> _Compito assegnato A_
Rispondi a queste domande sul brano sul vaping in Canada:
(i) Con quale nome è stata rinominata la patologia in Canada?
(ii) In quale paragrafo del sito del governo canadese si trova l'approfondimento su quella patologia?
(iii) In quanti campioni di liquidi i ricercatori di Health Canada hanno trovato il diacetile negli ultimi anni?
> _Compito assegnato B_
Trascrivi senza modifiche la parte del brano sul vaping in Canada che comincia con "Insomma, dopo le" e prosegue fino a "fare con essa.".

> _Brano di partenza_

_ _ _ _

La sigaretta elettronica, dunque, non c’entrava nulla, eppure lo stigma verso lo strumento rimane fissato nel nome della malattia. Non in Canada, però, dove la patologia è stata rinominata Vali, togliendo quindi la E di e-cigarette. Non solo. Sul sito del governo, nella sezione della salute dedicata al vaping, l’approfondimento su Vali è inserito nel paragrafo “Vaping Cannabis”, creando quindi una chiara connessione con il consumo, appunto, di prodotti per la vaporizzazione di Thc. Non si trova solo questo sul sito del governo canadese. Oltre ad affermare chiaramente che “i prodotti per il vaping producono solo una piccola parte delle sostanze chimiche che trovate nel fumo di tabacco e livelli più bassi di quelle potenzialmente dannose”, il sito smentisce anche altri miti che hanno accompagnato la sigaretta elettronica.
Per esempio il gateway effect, cioè il fatto che il vaping possa indurre i minori a fumare. “Esistono prove limitate del fatto che l’uso di prodotti da svapo aumenti il rischio di utilizzare sigarette di tabacco combustibile (sigarette da fumo) tra i giovani e i giovani adulti – si legge – Tuttavia, dati recenti suggeriscono che, finora, i tassi di fumo, sia per i giovani che per gli adulti, continuano a diminuire e sono ai minimi storici”. O ancora il cosiddetto “popcorn lung”, ossia una malattia cronica polmonare, la bronchiolite obliterante, dovuta a ripetuta e massiccia esposizione al diacetile, utilizzato per conferire l’aroma del burro. “Non è noto che la sigaretta elettronica causi il popcorn lung – scrive ancora il sito del governo – Mentre una volta era comune nei prodotti per lo svapo, negli ultimi anni i ricercatori di Health Canada hanno trovato il diacetile solo in 2 campioni su oltre 800 liquidi disponibili nel Paese. Ad oggi, in Canada non ci sono stati casi confermati di questa malattia polmonare dovute all’uso della sigaretta elettronica”.
Insomma, dopo le dichiarazioni favorevoli al vaping del mese scorso da parte dei ministri della salute e della salute mentale e dipendenze e l’invito a passare all’e-cig dell’agenzia del Ministero della salute Health Canada, una nuova buona notizia arriva dal Paese del Nord America. Sarebbe ora che anche gli Stati Uniti e gli altri Paesi emendassero il nome della patologia polmonare del 2019, togliendo qualsiasi riferimento a uno strumento che si è rivelato non avere nulla a che fare con essa.

_ _ _ _

> _Dati mostrati_
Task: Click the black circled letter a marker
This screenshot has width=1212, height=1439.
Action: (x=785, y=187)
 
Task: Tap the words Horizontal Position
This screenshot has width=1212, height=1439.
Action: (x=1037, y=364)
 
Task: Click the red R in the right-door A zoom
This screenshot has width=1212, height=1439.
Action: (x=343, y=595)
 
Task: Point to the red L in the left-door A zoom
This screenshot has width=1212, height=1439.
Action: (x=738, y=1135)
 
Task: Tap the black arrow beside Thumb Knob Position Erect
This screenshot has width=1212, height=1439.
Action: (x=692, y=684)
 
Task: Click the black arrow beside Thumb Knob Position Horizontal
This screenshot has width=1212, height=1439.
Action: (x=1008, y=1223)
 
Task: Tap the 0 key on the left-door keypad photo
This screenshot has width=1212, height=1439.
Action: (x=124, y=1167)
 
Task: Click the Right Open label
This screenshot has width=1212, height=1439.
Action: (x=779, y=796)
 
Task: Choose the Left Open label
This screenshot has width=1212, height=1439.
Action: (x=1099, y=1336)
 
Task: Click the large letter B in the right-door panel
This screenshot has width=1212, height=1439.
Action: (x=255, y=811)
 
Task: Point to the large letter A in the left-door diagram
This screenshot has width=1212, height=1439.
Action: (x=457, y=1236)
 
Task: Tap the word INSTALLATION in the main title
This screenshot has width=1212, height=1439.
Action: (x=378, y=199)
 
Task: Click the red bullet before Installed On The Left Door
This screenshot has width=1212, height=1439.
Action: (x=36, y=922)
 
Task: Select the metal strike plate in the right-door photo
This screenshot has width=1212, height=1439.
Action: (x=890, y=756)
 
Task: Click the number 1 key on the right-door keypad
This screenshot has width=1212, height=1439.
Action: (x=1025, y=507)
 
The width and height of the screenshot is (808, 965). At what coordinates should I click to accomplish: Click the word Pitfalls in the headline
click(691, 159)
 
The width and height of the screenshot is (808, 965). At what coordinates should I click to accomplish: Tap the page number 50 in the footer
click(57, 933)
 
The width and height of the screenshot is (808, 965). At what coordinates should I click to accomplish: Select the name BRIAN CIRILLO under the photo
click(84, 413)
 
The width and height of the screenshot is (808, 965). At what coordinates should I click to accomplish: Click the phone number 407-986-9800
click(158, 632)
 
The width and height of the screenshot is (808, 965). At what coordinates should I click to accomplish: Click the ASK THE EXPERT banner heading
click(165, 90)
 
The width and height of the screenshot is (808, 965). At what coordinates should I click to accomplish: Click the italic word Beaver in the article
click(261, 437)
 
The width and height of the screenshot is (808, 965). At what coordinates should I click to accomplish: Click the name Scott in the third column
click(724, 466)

_ _ _ _

> _Soluzione A_
(i) Vali.
(ii) Nel paragrafo "Vaping Cannabis".
(iii) In 2 campioni su oltre 800 liquidi disponibili nel Paese.

> _Soluzione B_
Insomma, dopo le dichiarazioni favorevoli al vaping del mese scorso da parte dei ministri della salute e della salute mentale e dipendenze e l’invito a passare all’e-cig dell’agenzia del Ministero della salute Health Canada, una nuova buona notizia arriva dal Paese del Nord America. Sarebbe ora che anche gli Stati Uniti e gli altri Paesi emendassero il nome della patologia polmonare del 2019, togliendo qualsiasi riferimento a uno strumento che si è rivelato non avere nulla a che fare con essa.